12/10/08

OS HOMEMS CAIEM DO CÉU

Daquele céu caiam enormes pacotes de muitas cores e formas. Era sempre assim quando chegava a Primavera. E aqueles enormes pacotes desciam do céu . Mas fora nesse dia que os homens daquele lugar haviam partido havia anos e anos.

Ali ninguém entendia o porquê desta decisão. Mas foi numa manhã de grandes chuvas e trovoada que todos partiram. Partiram os homens deixando este sítio repleto de mulheres, crianças, rios, casas e muitas viúvas. Viúvas não daqueles que partiram, mas daqueles que ainda não voltaram.

Naquele dia de festa como sempre reuniram-se em torno daqueles pacotes caídos do céu. Juntaram-nos por cores, peso e medidas e ainda houve quem quisesse devolve-los ao céu com receio de alguma doença. Mas a decisão colectiva não foi essa.

Foi abrirem os pacotes como sempre nas suas casas. Como sempre ajudaram-se mutuamente no transporte de casa em casa e de rua em rua. Era costume serem preciosos os conteúdos vindos do céu mas estranhamente começaram a sentir-se inquietas, ansiosas, revoltadas e inseguras. Em todas as ruas e praças a sensação era a mesma.

Lentamente começaram a ouvir o ranger dos pacotes e fugiram deixando-os nas ruas, praças, campos, casas, pontes e hortas. Por toda a aldeia se ouvia aquele ranger cada vez mais aterrador. As ruas ficaram desertas, as janelas fechadas, as chaminés trancadas, as crianças caladas e o vento parou.

De rompante ouviu-se um monumental estoiro de madeira a quebrar. E as casas uniram-se mais. As ruas fugiram e deixaram as praças mais sós do que nunca. De repente, como se de um trovoar se tratasse ouviram-se passos imensos e tremendos.
Ainda ouviram vozes vindas do além, ainda houve quem visse uma perna maior que a sua casa, outras houve que disseram ser homens de grandes barbas azuis e de botas gigantes.
Foi assim que amanheceu, foi assim que voltaram as praças às ruas ainda desertas.
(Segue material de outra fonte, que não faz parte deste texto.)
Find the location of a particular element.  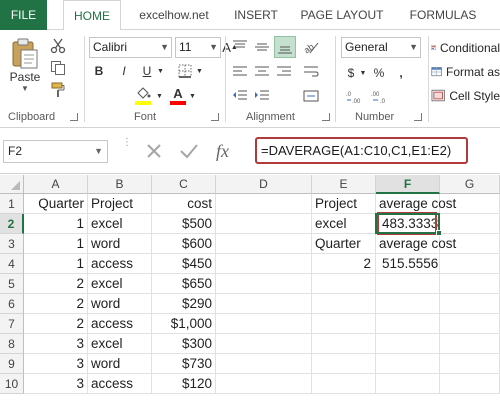

cell-d10 is located at coordinates (264, 384).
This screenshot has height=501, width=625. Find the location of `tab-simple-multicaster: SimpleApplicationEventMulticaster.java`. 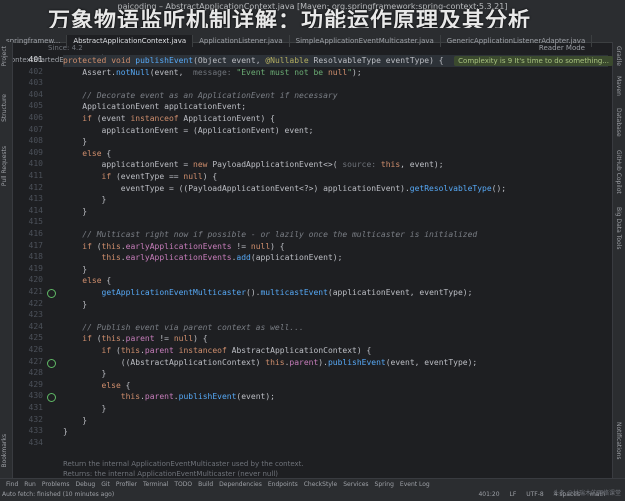

tab-simple-multicaster: SimpleApplicationEventMulticaster.java is located at coordinates (366, 41).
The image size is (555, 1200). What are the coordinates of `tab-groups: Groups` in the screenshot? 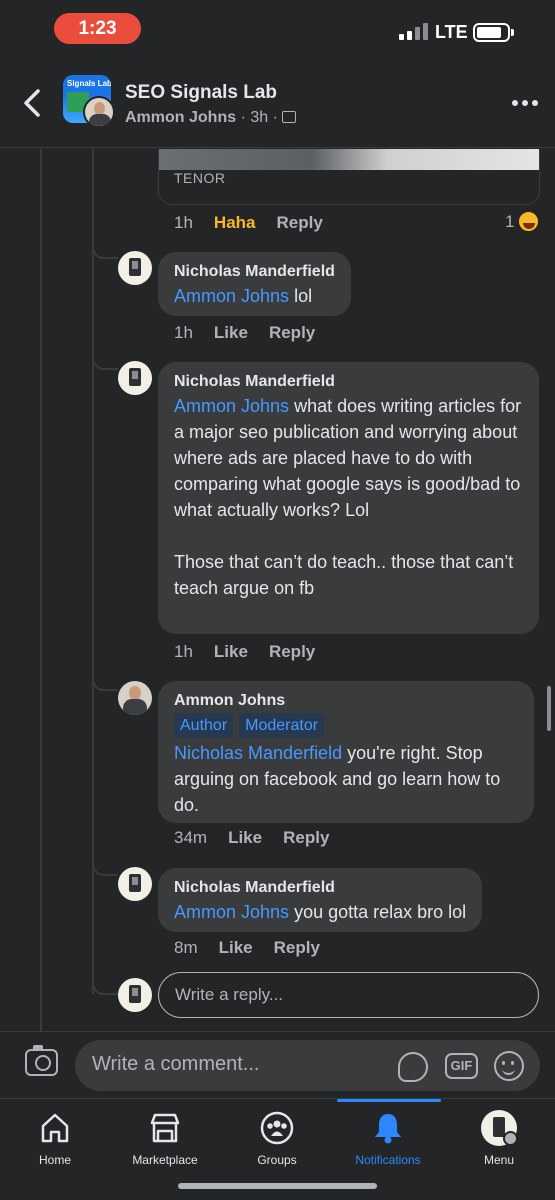 It's located at (277, 1139).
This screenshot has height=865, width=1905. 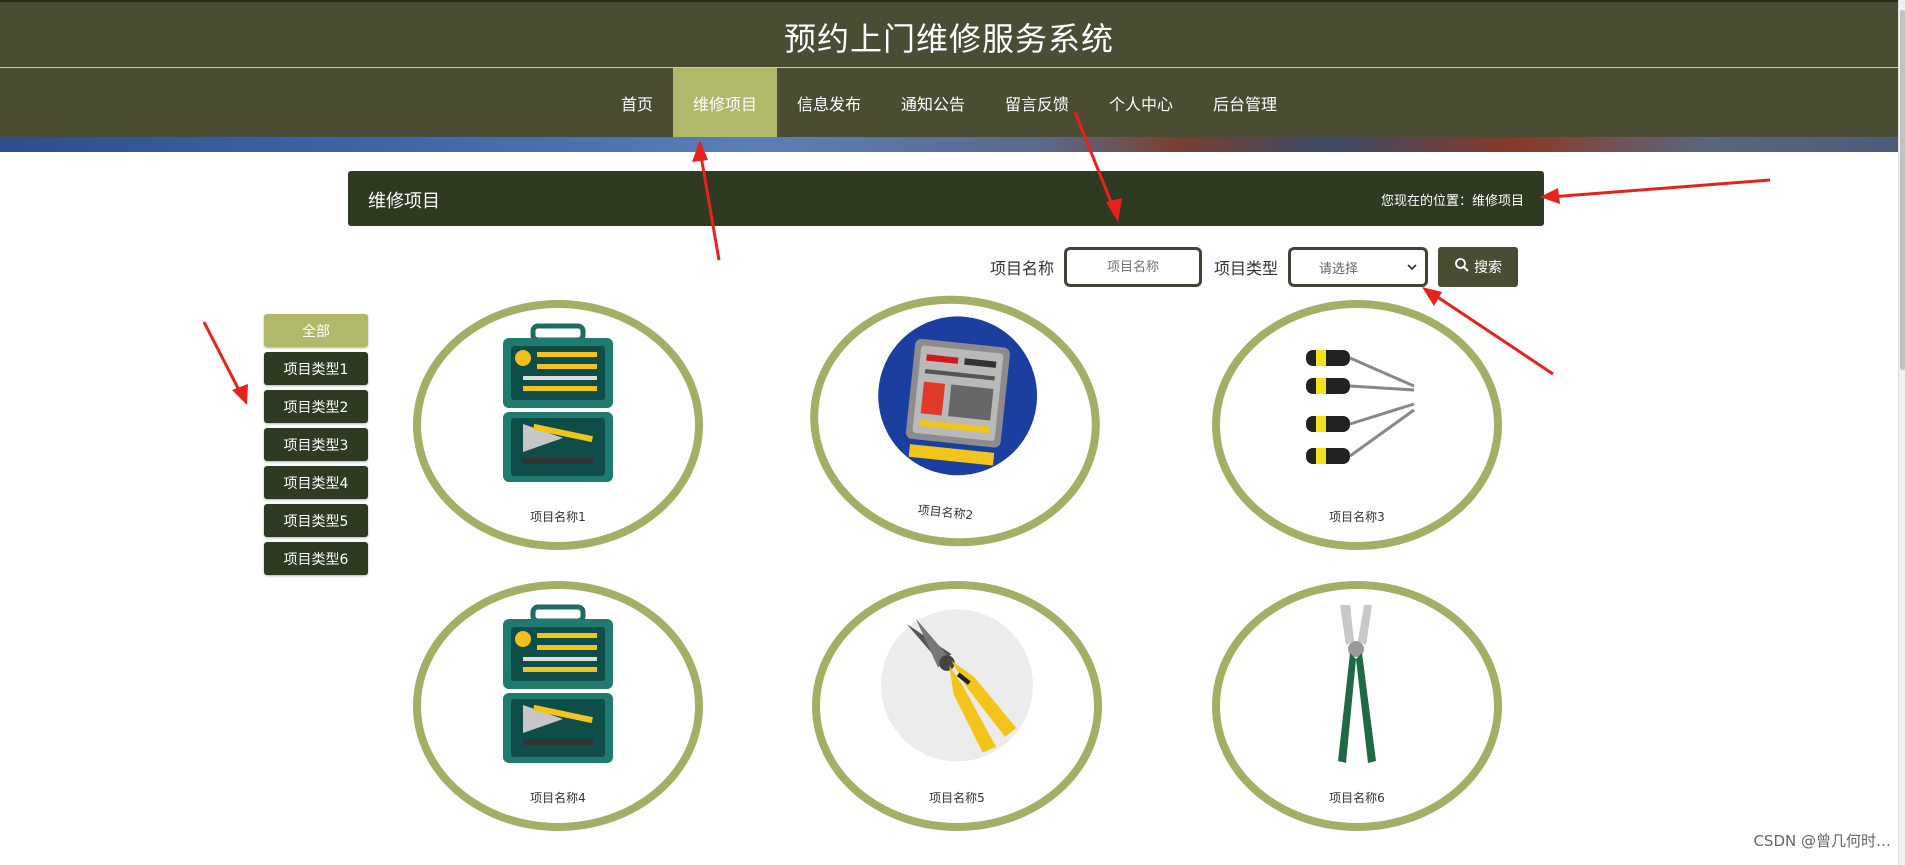 I want to click on category-label: 项目类型1, so click(x=316, y=370).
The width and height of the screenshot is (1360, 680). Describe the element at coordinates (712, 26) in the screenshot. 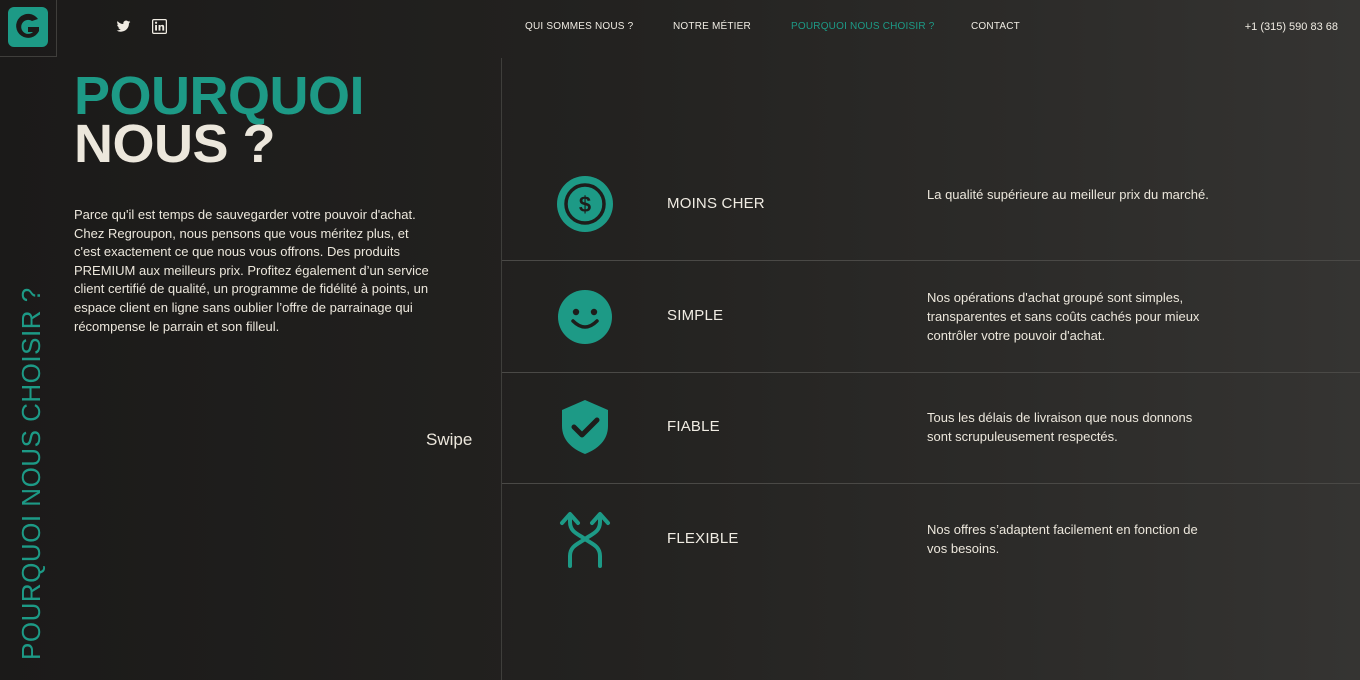

I see `nav-notre-metier: NOTRE MÉTIER` at that location.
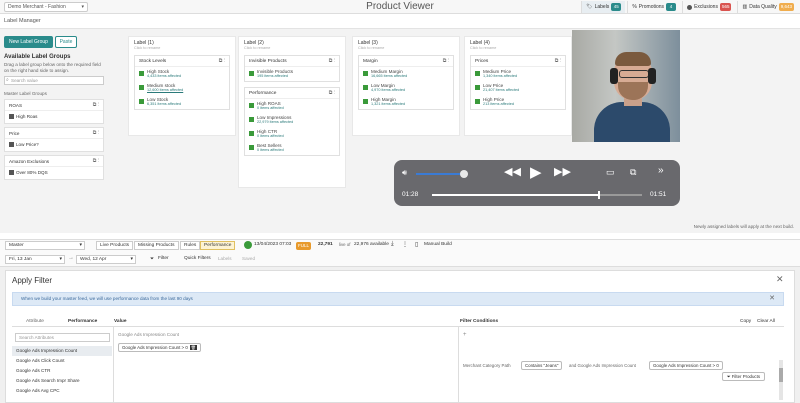 This screenshot has width=800, height=403. What do you see at coordinates (54, 145) in the screenshot?
I see `group-item: Low Price?` at bounding box center [54, 145].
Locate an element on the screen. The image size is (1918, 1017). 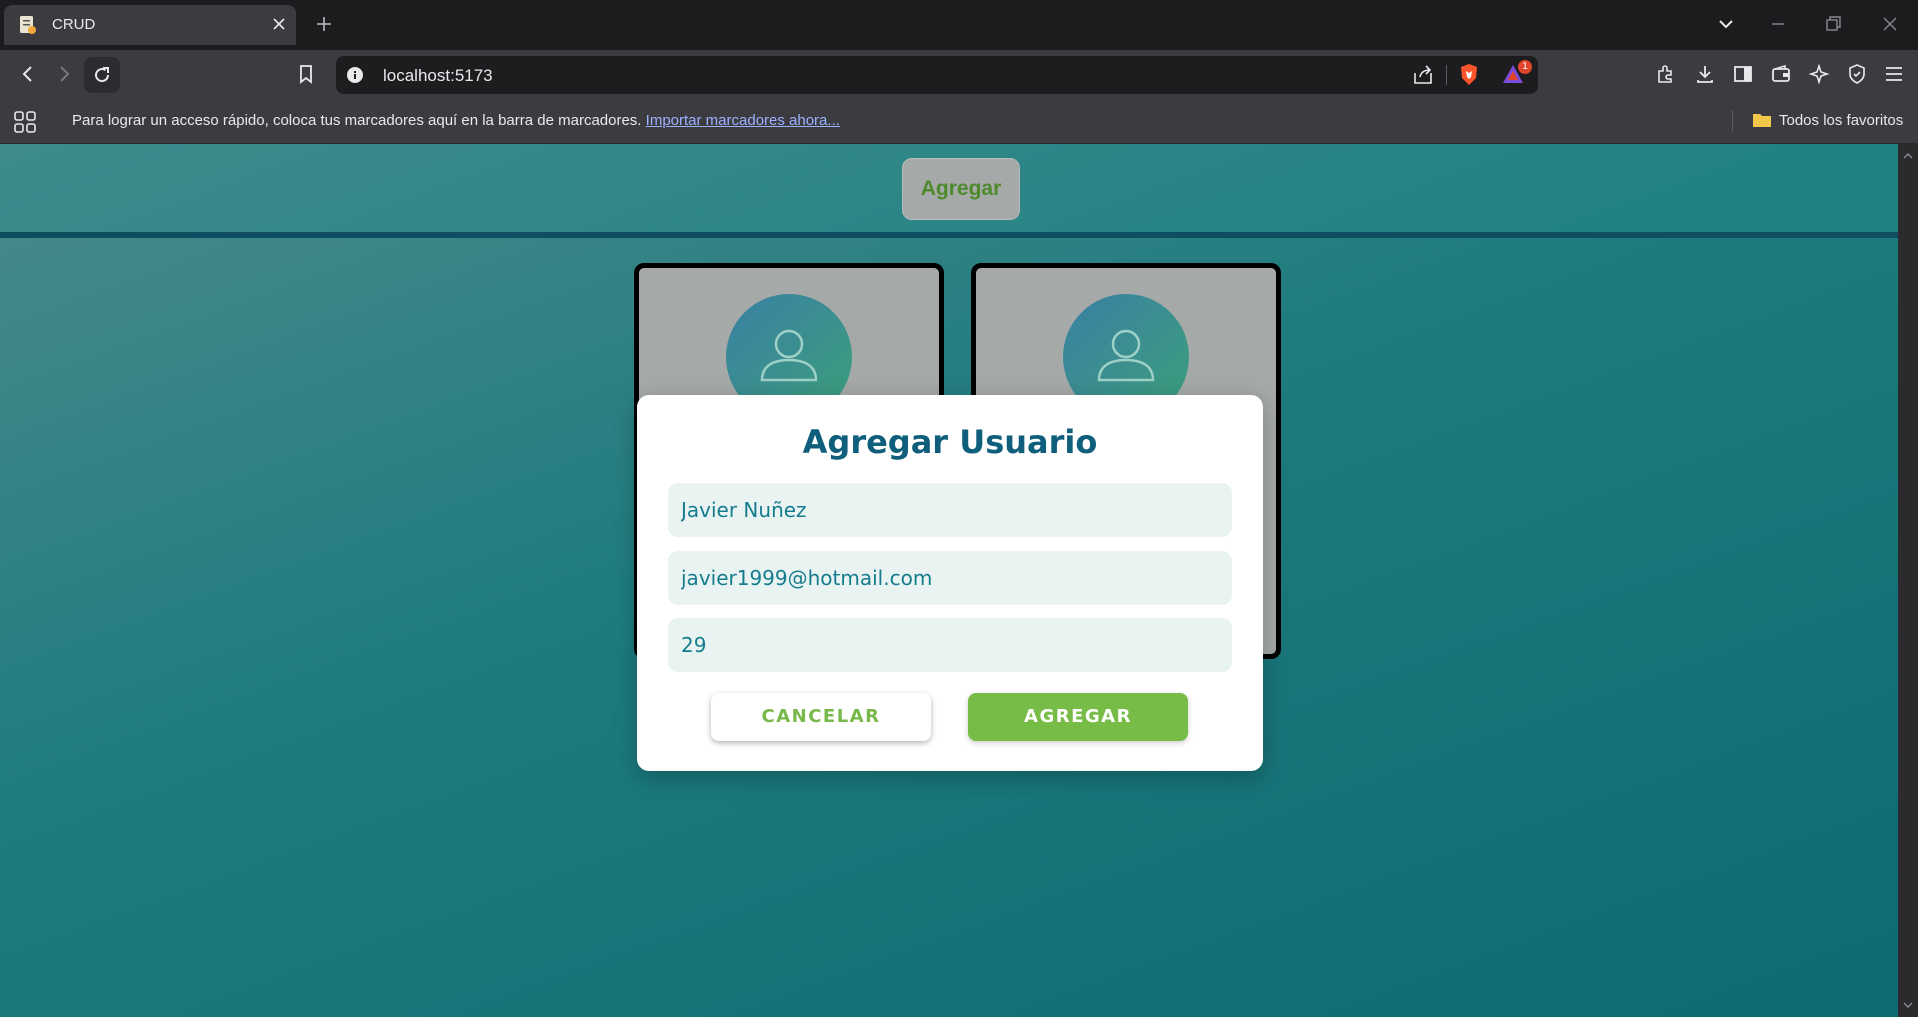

E foi também assim que as casas se voltaram a abrir. Abriram-se ainda as janelas e saíram mulheres e crianças. Mas já ao longe se pressentia o vento.
Nas praças ainda houve quem visse os rastos das enormíssimas botas, quem tenha visto os homens de barbas e os longos cabelos. Uns diziam azuis outros de outras cores. Mas eram os homens. Ainda se disse serem aqueles que fugiram, ainda se disse serem os maridos fugidos e os pais ausentes.
Ainda assim, reuniram-se para consertar os estragos deixados por as enormes botas nas praças e ruas. Consertaram as rachas das casas, os vidros quebrados e voltaram a colocar as habitações nas suas ruas de sempre.
Ainda era manhã quando chegou o vento às ruas e praças. Mas trouxe consigo um cheiro antigo.
Era o cheiro dos maridos desaparecidos ausentes e fugidos. Era o cheiro da última madrugada.
Primeiro chegaram as grandes pernas e troncos, mais atrás as cabeças. Chegaram de fraldas e chuchas. Olharam as suas mulheres e pediram-lhes beijos. Elas deram-lhes os peitos.